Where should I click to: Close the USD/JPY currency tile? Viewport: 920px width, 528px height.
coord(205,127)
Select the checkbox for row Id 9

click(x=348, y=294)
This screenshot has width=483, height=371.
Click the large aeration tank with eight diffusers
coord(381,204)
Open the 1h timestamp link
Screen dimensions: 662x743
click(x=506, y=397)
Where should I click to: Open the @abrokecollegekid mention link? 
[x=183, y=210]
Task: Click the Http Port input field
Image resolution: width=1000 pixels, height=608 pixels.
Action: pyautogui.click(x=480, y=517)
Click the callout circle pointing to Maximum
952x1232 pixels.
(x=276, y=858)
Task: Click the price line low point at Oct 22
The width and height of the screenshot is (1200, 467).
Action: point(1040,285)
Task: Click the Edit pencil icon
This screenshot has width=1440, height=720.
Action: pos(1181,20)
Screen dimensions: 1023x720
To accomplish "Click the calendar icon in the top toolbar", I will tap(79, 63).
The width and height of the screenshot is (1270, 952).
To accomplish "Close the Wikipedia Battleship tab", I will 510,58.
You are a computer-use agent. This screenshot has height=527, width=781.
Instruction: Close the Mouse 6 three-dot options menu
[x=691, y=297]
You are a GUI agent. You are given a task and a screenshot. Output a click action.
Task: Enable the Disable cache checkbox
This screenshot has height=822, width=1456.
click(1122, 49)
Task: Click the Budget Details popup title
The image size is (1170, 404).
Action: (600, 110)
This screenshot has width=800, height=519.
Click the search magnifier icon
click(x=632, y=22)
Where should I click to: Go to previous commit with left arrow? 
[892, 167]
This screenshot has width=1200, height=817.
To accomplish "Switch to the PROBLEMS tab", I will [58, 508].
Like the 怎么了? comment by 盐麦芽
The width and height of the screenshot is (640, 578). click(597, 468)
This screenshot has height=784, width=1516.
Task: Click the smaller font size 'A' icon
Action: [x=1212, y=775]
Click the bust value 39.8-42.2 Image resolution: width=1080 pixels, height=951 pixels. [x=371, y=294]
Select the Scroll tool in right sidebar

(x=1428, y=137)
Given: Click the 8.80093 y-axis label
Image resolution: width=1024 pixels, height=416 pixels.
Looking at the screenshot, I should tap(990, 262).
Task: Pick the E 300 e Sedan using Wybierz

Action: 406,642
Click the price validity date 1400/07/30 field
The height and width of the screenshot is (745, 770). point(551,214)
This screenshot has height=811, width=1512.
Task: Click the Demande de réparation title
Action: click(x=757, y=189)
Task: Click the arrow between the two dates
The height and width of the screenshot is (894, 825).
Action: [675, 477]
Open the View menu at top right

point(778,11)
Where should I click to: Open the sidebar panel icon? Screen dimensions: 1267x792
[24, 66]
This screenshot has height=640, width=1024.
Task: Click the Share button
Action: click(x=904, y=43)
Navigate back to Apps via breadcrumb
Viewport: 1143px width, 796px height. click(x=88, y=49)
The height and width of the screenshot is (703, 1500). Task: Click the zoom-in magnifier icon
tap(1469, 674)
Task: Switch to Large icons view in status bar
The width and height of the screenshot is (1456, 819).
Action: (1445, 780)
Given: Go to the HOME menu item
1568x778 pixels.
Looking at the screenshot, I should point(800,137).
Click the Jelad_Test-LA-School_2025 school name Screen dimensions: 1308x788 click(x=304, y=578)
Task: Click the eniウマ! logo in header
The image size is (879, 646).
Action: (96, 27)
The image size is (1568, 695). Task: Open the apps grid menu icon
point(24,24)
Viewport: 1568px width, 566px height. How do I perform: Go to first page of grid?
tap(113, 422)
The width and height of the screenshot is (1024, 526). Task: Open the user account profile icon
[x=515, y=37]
■ ■ ■
→ Exercise
Copy out all of the entries above, swapping every "magnifier" for "magnifying glass" and keeping everything else unchanged.

→ Task answer
Where should I click to: Close the USD/JPY currency tile? Viewport: 920px width, 528px height.
coord(205,127)
Select the checkbox for row Id 9

click(x=348, y=294)
This screenshot has width=483, height=371.
Click the large aeration tank with eight diffusers
coord(381,204)
Open the 1h timestamp link
Screen dimensions: 662x743
click(x=506, y=397)
Where should I click to: Open the @abrokecollegekid mention link? 
[x=183, y=210]
Task: Click the Http Port input field
Image resolution: width=1000 pixels, height=608 pixels.
Action: pyautogui.click(x=480, y=517)
Click the callout circle pointing to Maximum
952x1232 pixels.
(x=276, y=858)
Task: Click the price line low point at Oct 22
The width and height of the screenshot is (1200, 467).
Action: point(1040,285)
Task: Click the Edit pencil icon
This screenshot has width=1440, height=720.
Action: pos(1181,20)
Screen dimensions: 1023x720
To accomplish "Click the calendar icon in the top toolbar", I will tap(79, 63).
The width and height of the screenshot is (1270, 952).
To accomplish "Close the Wikipedia Battleship tab", I will 510,58.
You are a computer-use agent. This screenshot has height=527, width=781.
Instruction: Close the Mouse 6 three-dot options menu
[x=691, y=297]
You are a GUI agent. You are given a task and a screenshot. Output a click action.
Task: Enable the Disable cache checkbox
This screenshot has height=822, width=1456.
click(1122, 49)
Task: Click the Budget Details popup title
The image size is (1170, 404).
Action: (600, 110)
This screenshot has width=800, height=519.
Click the search magnifying glass icon
click(x=632, y=22)
Where should I click to: Go to previous commit with left arrow? 
[892, 167]
This screenshot has width=1200, height=817.
To accomplish "Switch to the PROBLEMS tab", I will [58, 508].
Like the 怎么了? comment by 盐麦芽
The width and height of the screenshot is (640, 578). click(597, 468)
This screenshot has height=784, width=1516.
Task: Click the smaller font size 'A' icon
Action: [x=1212, y=775]
Click the bust value 39.8-42.2 Image resolution: width=1080 pixels, height=951 pixels. [x=371, y=294]
Select the Scroll tool in right sidebar

(x=1428, y=137)
Given: Click the 8.80093 y-axis label
Image resolution: width=1024 pixels, height=416 pixels.
Looking at the screenshot, I should tap(990, 262).
Task: Pick the E 300 e Sedan using Wybierz

Action: 406,642
Click the price validity date 1400/07/30 field
The height and width of the screenshot is (745, 770). point(551,214)
This screenshot has height=811, width=1512.
Task: Click the Demande de réparation title
Action: click(x=757, y=189)
Task: Click the arrow between the two dates
The height and width of the screenshot is (894, 825).
Action: [675, 477]
Open the View menu at top right

point(778,11)
Where should I click to: Open the sidebar panel icon? Screen dimensions: 1267x792
[24, 66]
This screenshot has height=640, width=1024.
Task: Click the Share button
Action: click(x=904, y=43)
Navigate back to Apps via breadcrumb
Viewport: 1143px width, 796px height. click(x=88, y=49)
The height and width of the screenshot is (703, 1500). Task: Click the zoom-in magnifying glass icon
tap(1469, 674)
Task: Switch to Large icons view in status bar
The width and height of the screenshot is (1456, 819).
Action: (1445, 780)
Given: Go to the HOME menu item
1568x778 pixels.
Looking at the screenshot, I should point(800,137).
Click the Jelad_Test-LA-School_2025 school name Screen dimensions: 1308x788 click(x=304, y=578)
Task: Click the eniウマ! logo in header
The image size is (879, 646).
Action: (96, 27)
The image size is (1568, 695). Task: Open the apps grid menu icon
point(24,24)
Viewport: 1568px width, 566px height. How do I perform: Go to first page of grid?
tap(113, 422)
The width and height of the screenshot is (1024, 526). Task: Open the user account profile icon
[x=515, y=37]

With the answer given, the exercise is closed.